Jüngst haben düstere Weltentwürfe, die in der Fantasyliteratur schon länger Erfolge feiern, auch in großen Fantasy-Rollenspielen Einzug gehalten, wie etwa Dragon Age oder The Witcher zeigen, die klar ein düster-brutales oder ambivalentes Weltbild entwerfen. Das hat natürlich Auswirkungen auf die Spielfiguren: Der wenn schon nicht namen-, so doch zumeist erinnerungslose – und damit ziemlich unbedarfte – Held gerät zunehmend ins Hintertreffen. Stattdessen wird die Vergangenheit der eigenen Spielfigur bedeutender, indem man sie sich etwa selbst erspielt, wie in den Origin-Stories aus Dragon Age: Origins, oder indem man mehr oder weniger ständig damit konfrontiert wird, wie etwa in The Witcher.
Der Einfluss einer Form des Spielens auf die Fantasyliteratur ist sicher unbestritten: Pen & Paper-RPGs.

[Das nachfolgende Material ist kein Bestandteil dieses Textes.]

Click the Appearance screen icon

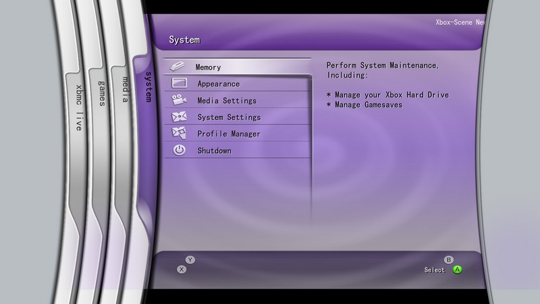(179, 84)
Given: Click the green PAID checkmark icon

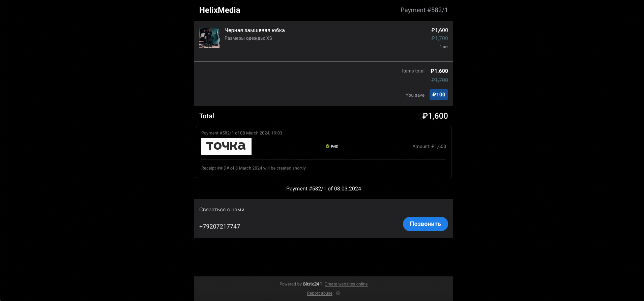Looking at the screenshot, I should [x=327, y=146].
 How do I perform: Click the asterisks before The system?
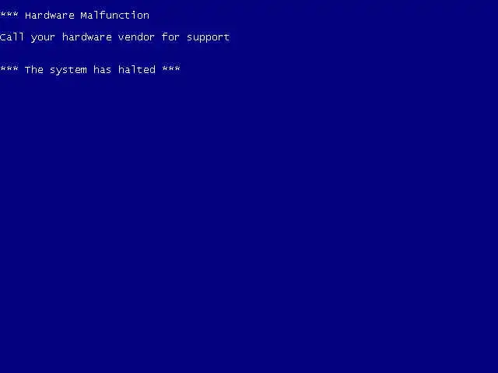click(9, 69)
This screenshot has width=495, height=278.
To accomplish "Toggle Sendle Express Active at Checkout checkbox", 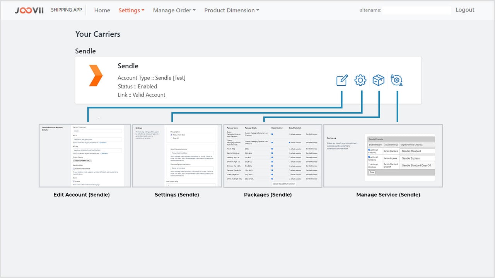I will click(370, 157).
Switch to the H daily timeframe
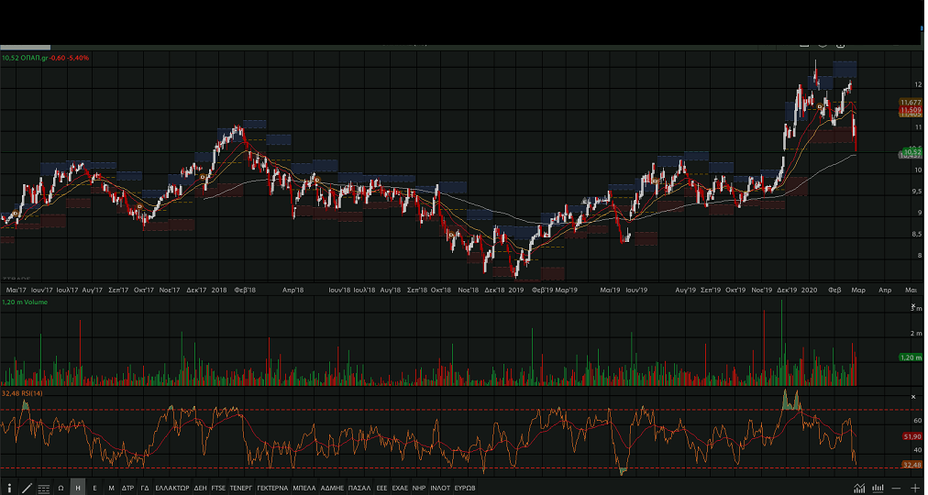The image size is (928, 495). click(78, 489)
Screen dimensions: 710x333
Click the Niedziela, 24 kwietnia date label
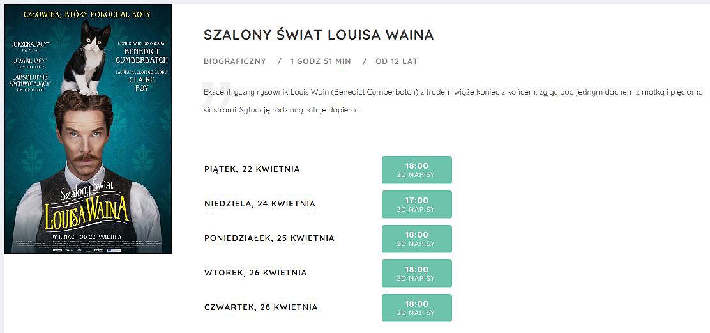259,204
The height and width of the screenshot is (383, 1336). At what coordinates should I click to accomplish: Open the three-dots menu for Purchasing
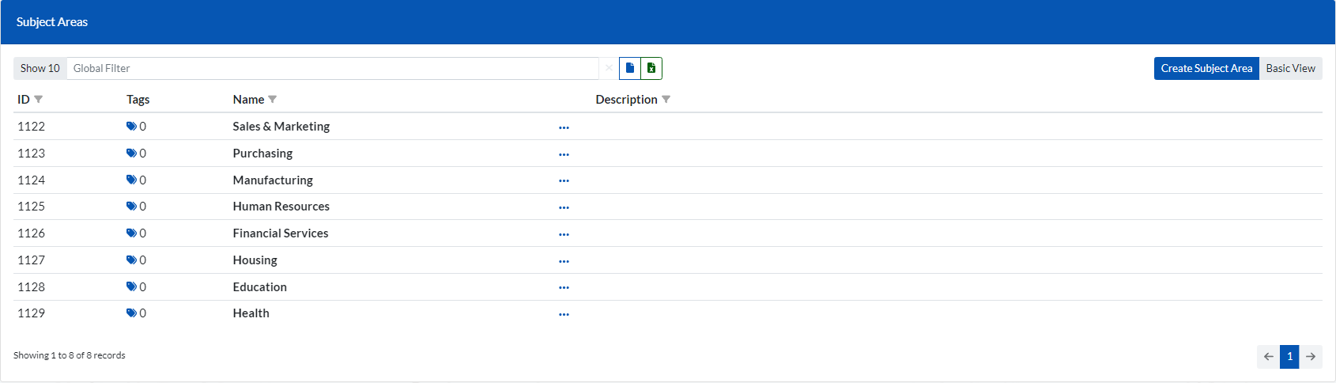[564, 154]
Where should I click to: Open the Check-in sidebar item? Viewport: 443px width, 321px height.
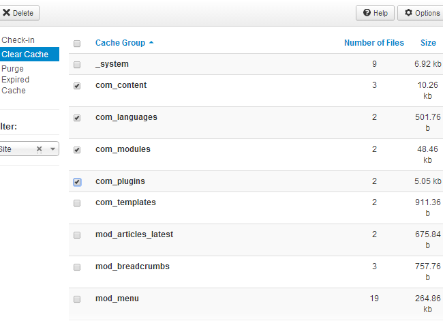click(x=18, y=41)
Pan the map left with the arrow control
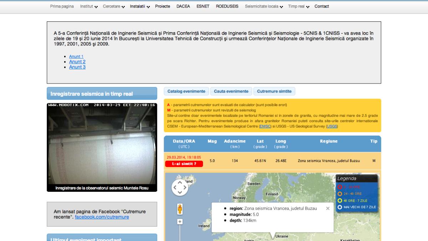 tap(175, 187)
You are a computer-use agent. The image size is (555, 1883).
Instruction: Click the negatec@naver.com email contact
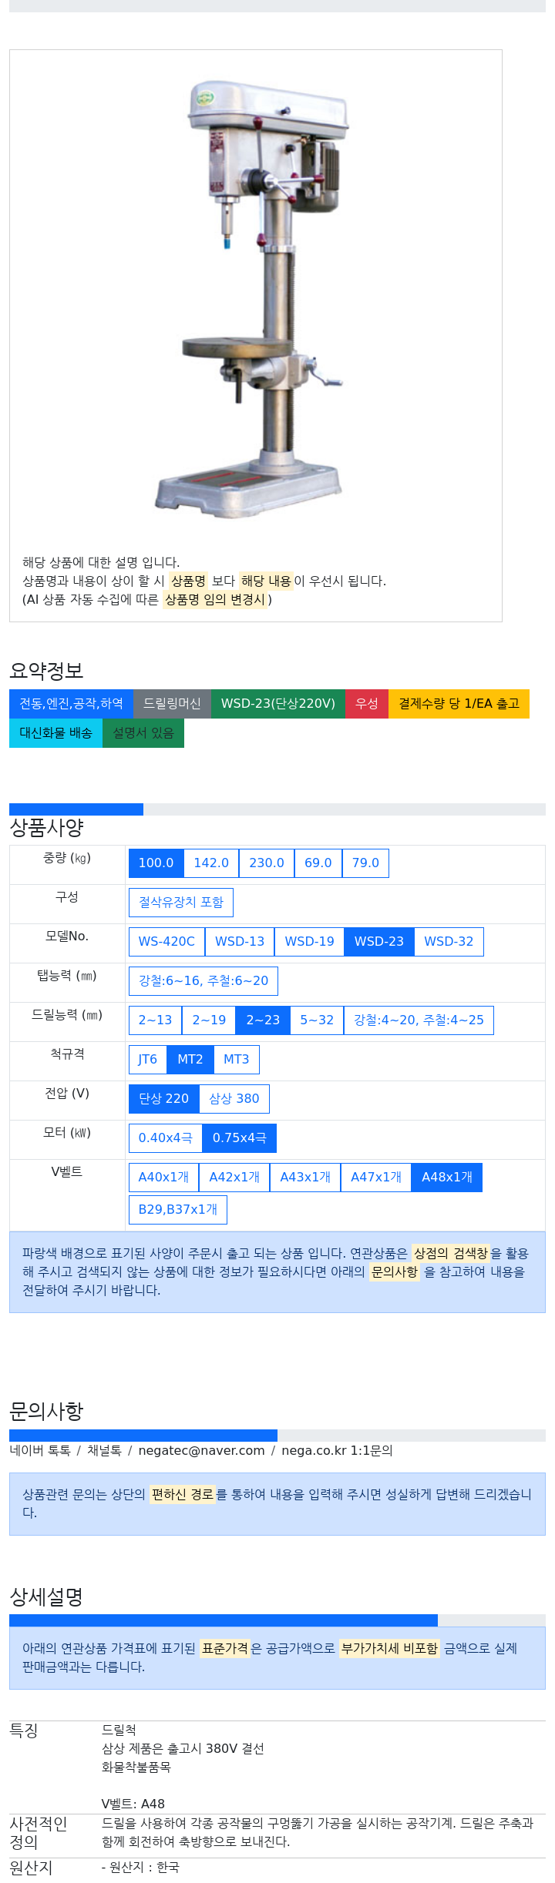[x=201, y=1450]
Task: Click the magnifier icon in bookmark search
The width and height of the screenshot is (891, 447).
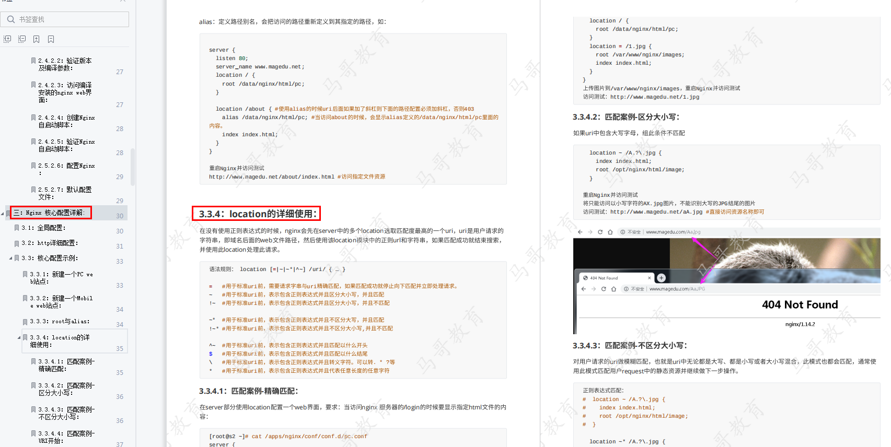Action: (x=10, y=19)
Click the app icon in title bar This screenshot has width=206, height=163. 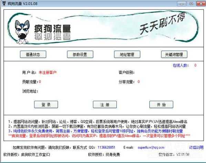pos(4,3)
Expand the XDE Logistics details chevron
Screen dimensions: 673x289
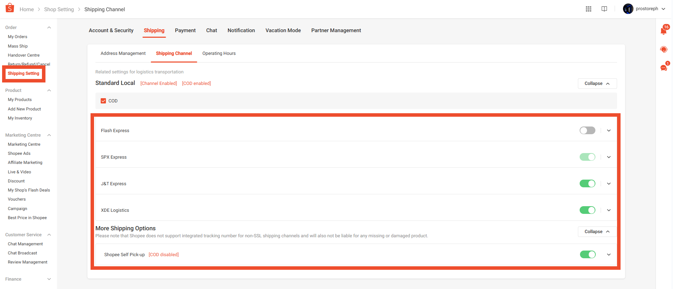(609, 210)
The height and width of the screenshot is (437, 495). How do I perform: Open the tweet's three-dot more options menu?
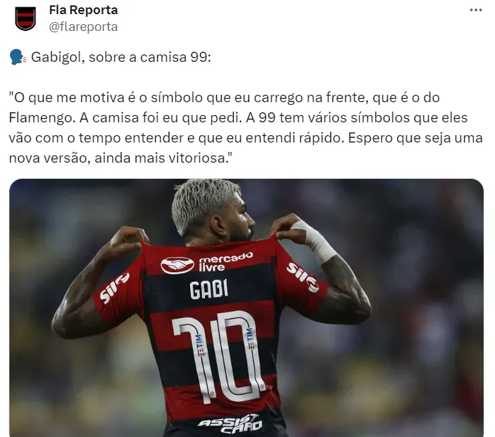pyautogui.click(x=476, y=10)
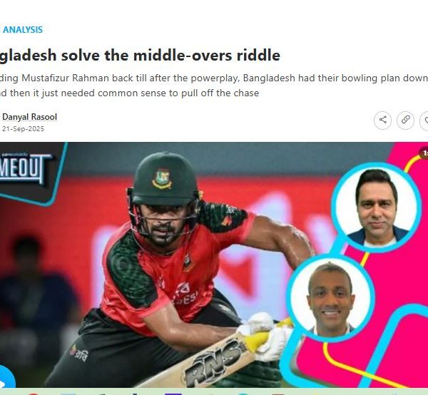The image size is (428, 395).
Task: Click the 21-Sep-2025 publish date
Action: (x=23, y=129)
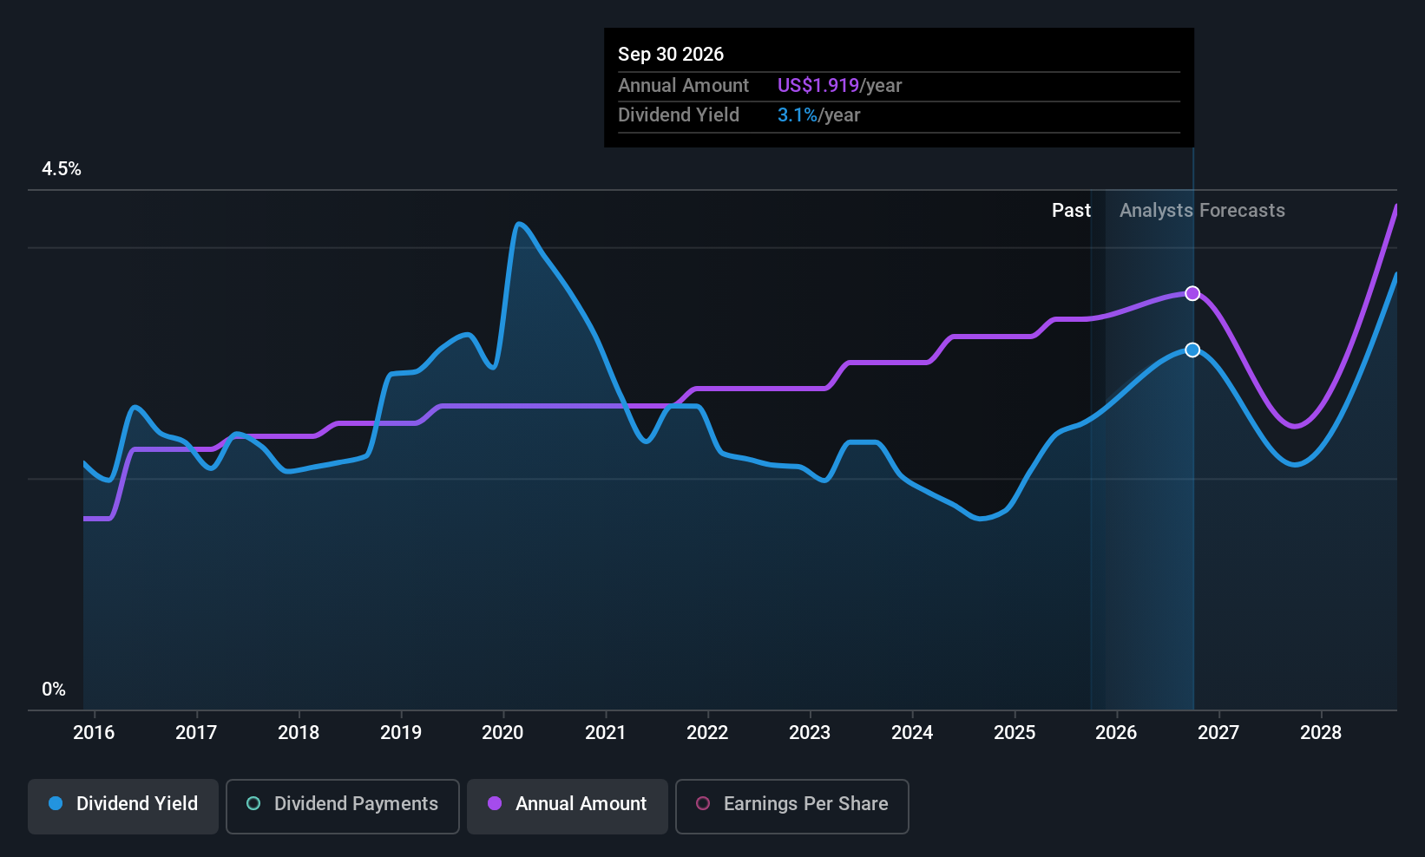Click the 2020 x-axis year label
Image resolution: width=1425 pixels, height=857 pixels.
tap(502, 732)
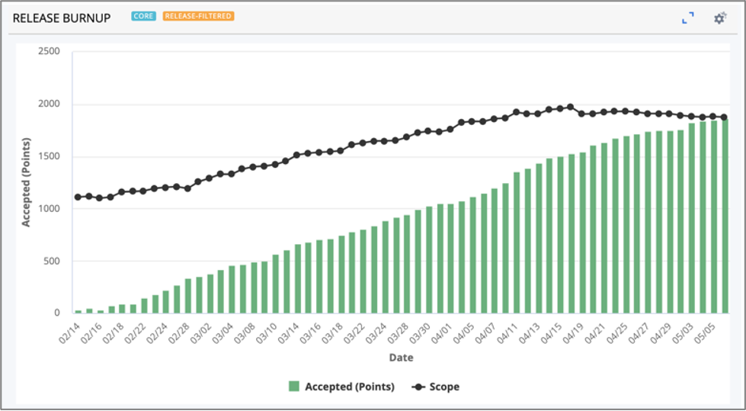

Mehrere Autoren haben ihre Karriere in dieser Szene begonnen. Deren Queststruktur liegt auch der Spielmechanik der Computer-Rollenspiele zugrunde, sodass sich auch hier wiederum keine direkten Verbindungslinien zwischen Games und Fantasyliteratur ergeben, und die Pen & Paper-Rollenspiele haben sicher den Vorteil, dass man darin selbst als Erzähler tätig werden kann.
Das Hauptproblem bleibt jedoch, dass sich das zentrale Element eines Videospiels kaum auf ein Buch übertragen lässt, nämlich die Interaktivität. Könnte man Markus Heitz’ Versuch, Abenteuer-Spielbücher wiederzubeleben, mit der Bedeutung, die Videospielen in der Popkultur inzwischen erlangt haben, in Verbindung bringen? Schließlich ist dies eine Möglichkeit, genau an diesem Punkt anzusetzen und Bücher interaktiv zu machen.
Noch lässt sich also nicht genau sagen, ob Computerspiele Einfluss auf Fantasyliteratur haben. Die Verbindungen zwischen diesen beiden Medien existieren bisher eher oberflächlich, indem Marken auf möglichst vielen Medien beworben und vermarktet werden. Ob und wie sich dieser Trend längerfristig auswirken wird, muss an dieser Stelle leider unbeantwortet bleiben.